Work to do: Copy the data lines from the one containing "You are a GUI" through the one containing "This screenshot has width=736, height=508.", inclusive, reproducing each line without any change.

Data for the task:
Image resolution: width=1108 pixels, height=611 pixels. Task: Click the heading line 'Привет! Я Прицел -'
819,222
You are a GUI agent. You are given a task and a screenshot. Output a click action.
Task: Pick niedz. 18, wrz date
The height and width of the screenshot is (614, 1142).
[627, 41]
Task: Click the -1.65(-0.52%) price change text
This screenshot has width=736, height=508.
==
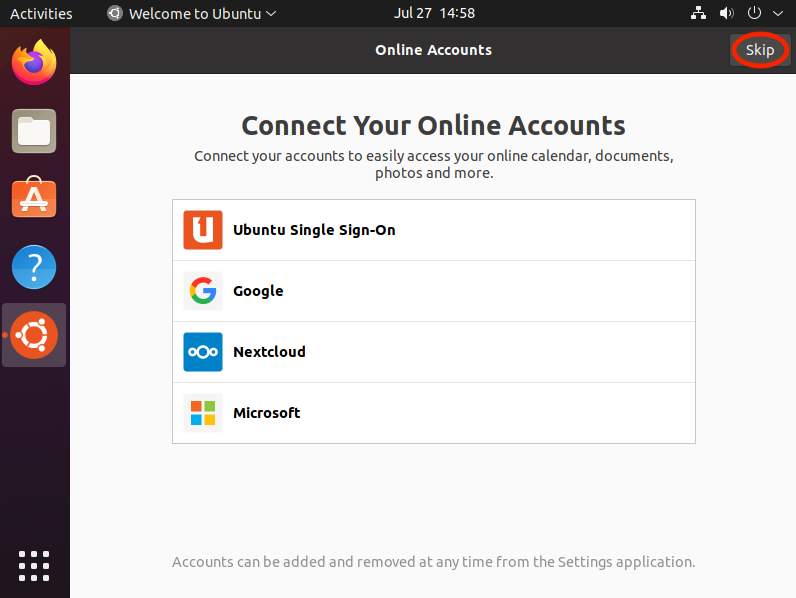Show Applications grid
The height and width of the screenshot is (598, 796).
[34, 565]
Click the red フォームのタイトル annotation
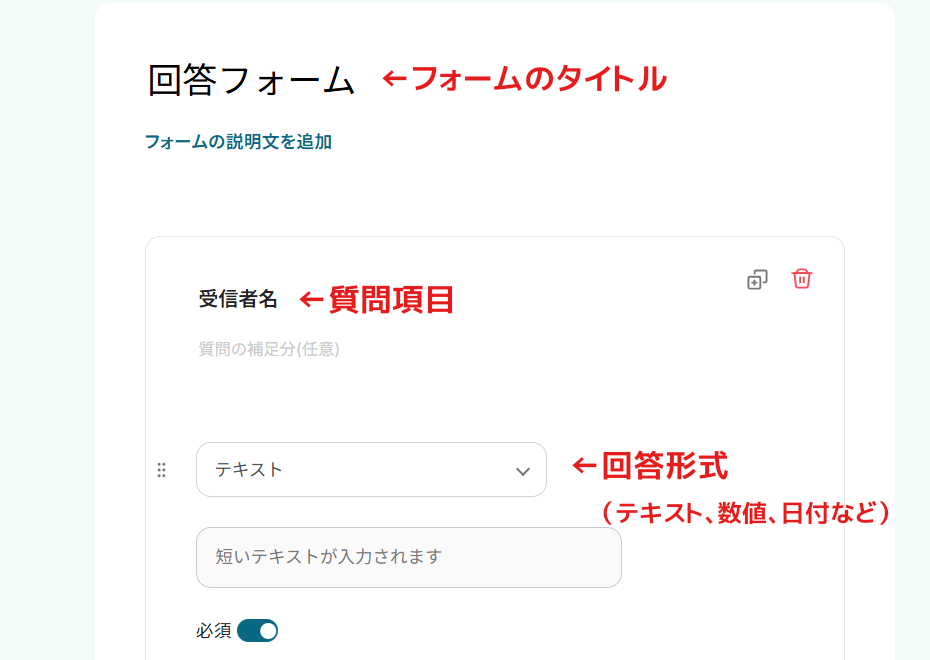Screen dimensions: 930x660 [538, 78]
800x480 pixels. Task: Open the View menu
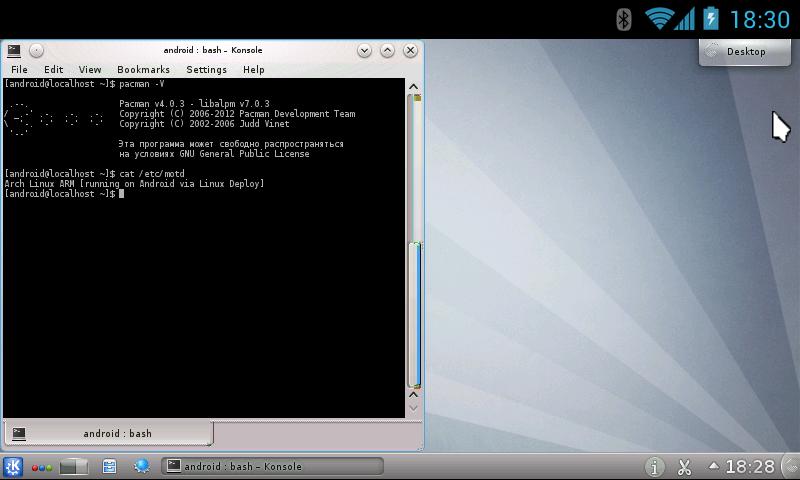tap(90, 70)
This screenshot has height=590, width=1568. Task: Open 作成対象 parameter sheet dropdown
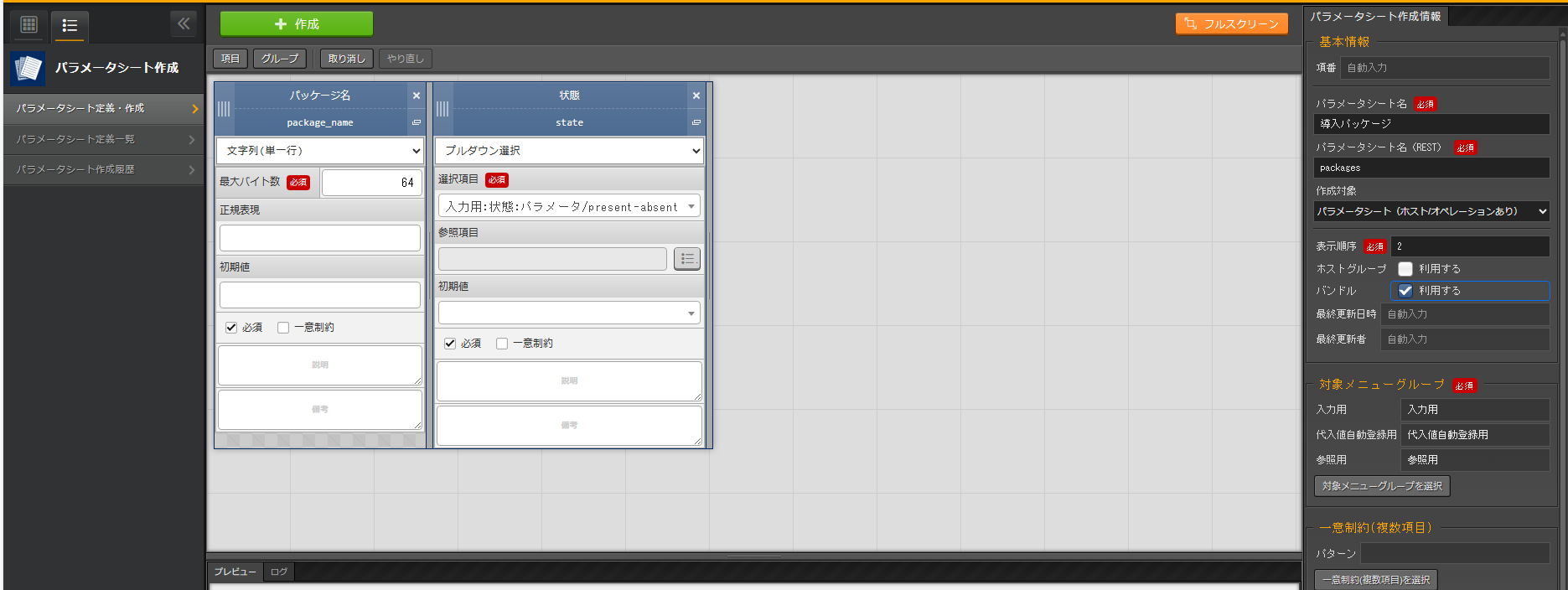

Solution to the exercise:
You are a GUI agent. You are given a task and a screenshot. Output a click action.
Task: Pick niedz. 18, wrz date
The height and width of the screenshot is (614, 1142).
[627, 41]
Task: Click the -1.65(-0.52%) price change text
This screenshot has width=736, height=508.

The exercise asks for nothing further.